One of the commissioners, Charles D. Hinks, was soon released in consequence of failing health.

On the day of the arrest of the police commissioners the city was occupied by troops, who in large detachments, infantry and artillery, took up positions in Monument Square, Exchange Place, at Camden-street Station and other points, and they mounted guard and bivouacked in the streets for more than a week.

On July 18th, the police commissioners presented to Congress a memorial in which they protested very vigorously against their unlawful arrest and imprisonment.

On the 23d day of July, 1861, the mayor and city council of Baltimore addressed a memorial to the Senate and House of Representatives of the United States, in which, after describing the condition of affairs in Baltimore, they respectfully, yet most earnestly, demanded, as matter of right, that their city might be governed according to the Constitution and laws of the United States and of the State of Maryland, that the citizens might be secure in their persons, houses, papers and effects against unreasonable searches and seizures; that they should not be deprived of life, liberty or property without due process of law; that the military should render obedience to the civil authority; that the municipal laws should be respected, the officers released from imprisonment and restored to the lawful exercise of their functions, and that the police government established by law should be no longer impeded by armed force to the injury of peace and order. It is perhaps needless to add that the memorial met with no favor.

On the 7th of August, 1861, the Legislature of the State, in a series of resolutions, denounced these proceedings in all their parts, pronouncing them, so far as they affected individuals, a gross and unconstitutional abuse of power which nothing could palliate or excuse, and, in their bearing upon the authority and constitutional powers and privileges of the State herself, a revolutionary subversion of the Federal compact.

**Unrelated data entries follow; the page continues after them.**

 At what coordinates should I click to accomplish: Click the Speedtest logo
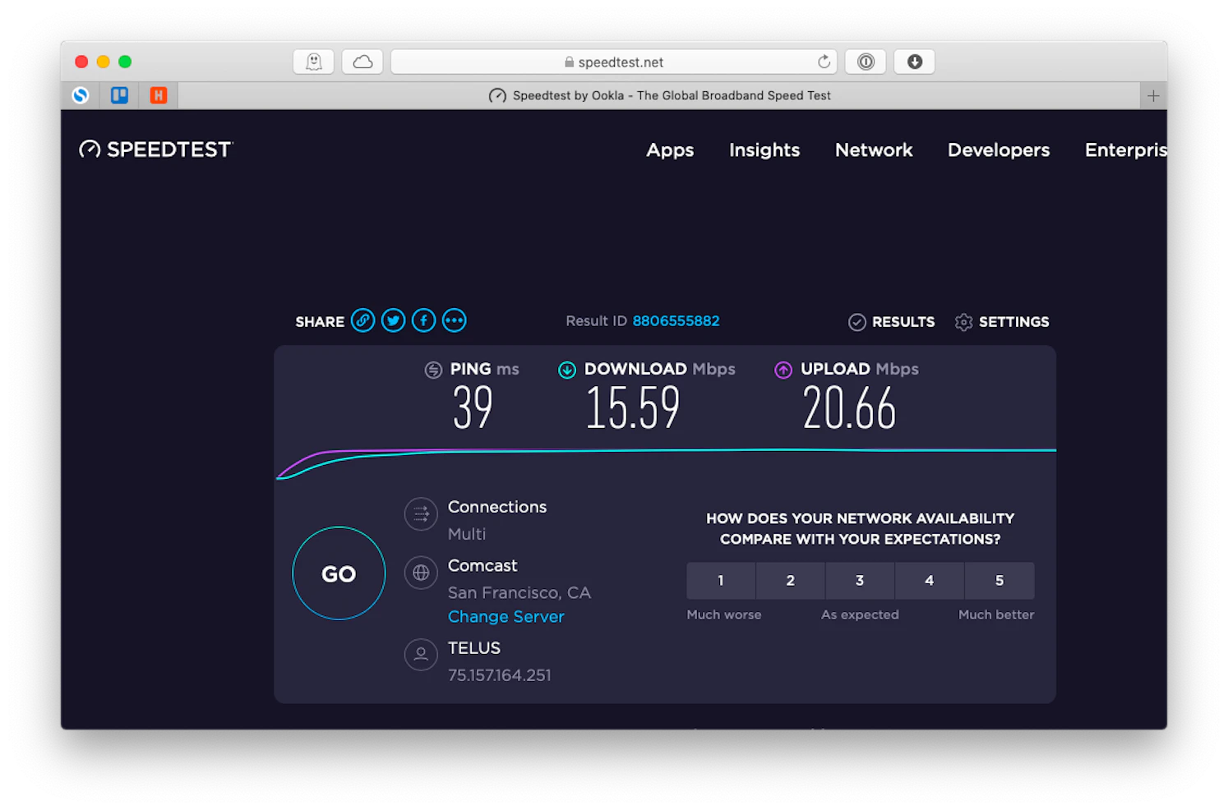click(x=155, y=149)
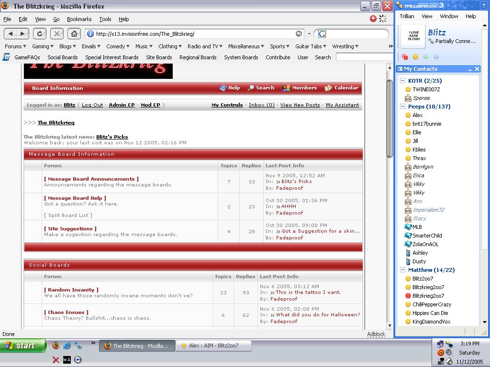
Task: Collapse the Matthew contact group
Action: pos(403,270)
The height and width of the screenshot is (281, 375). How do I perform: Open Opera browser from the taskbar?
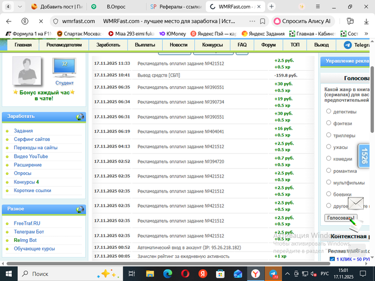184,274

The Legislature then adjourned, to meet on the 17th of September.

On the 24th of July, 1861, General Dix had been placed in command of the Department, with his headquarters in Baltimore. On that day he wrote from Fort McHenry to the Assistant Adjutant-General for re-enforcement of the troops under his command. He said that there ought to be ten thousand men at Baltimore and Annapolis, and that he could not venture to respond for the quietude of the Department with a smaller number. At Fort McHenry, as told by his biographer, he exhibited to some ladies of secession proclivities an immense columbiad, and informed them that it was pointed to Monument Square, and if there was an uprising that this piece would be the first he would fire. But the guns of Fort McHenry were not sufficient. He built on the east of the city a very strong work, which he called Fort Marshall, and he strengthened the earthwork on Federal Hill, in the southern part, so that the city lay under the guns of three powerful forts, with several smaller ones. Not satisfied with this, on the 15th of September, 1862, General Dix, after he had been transferred to another department, wrote to Major-General Halleck, then Commander-in-Chief, advising that the ground on which the earthwork on Federal Hill had been erected should be purchased at a cost of one hundred thousand dollars, and that it should be permanently fortified at an additional expense of $250,000. He was of opinion that although the great body of the people were, as he described them, eminently distinguished for their moral virtues, Baltimore had always contained a mass of inflammable material, which would ignite on the slightest provocation. He added that "Fort Federal Hill completely commanded the city, and is capable, from its proximity to the principal business quarters, of assailing any one without injury to the others. The hill seems to have been placed there by Nature as a site for a permanent citadel, and I beg to suggest whether a neglect to appropriate it to its obvious design would not be an unpardonable dereliction of duty."

These views were perhaps extreme even for a major-general commanding in Baltimore, especially as by this time the disorderly element which infests all cities had gone over to the stronger side, and was engaged in the pious work of persecuting rebels. General Halleck, even after this solemn warning, left Federal Hill to the protection of its earthwork.

The opinion which General Dix had of Baltimore extended, though in a less degree, to a large portion of the State, and was shared, in part at least, not only by the other military commanders, but by the Government at Washington.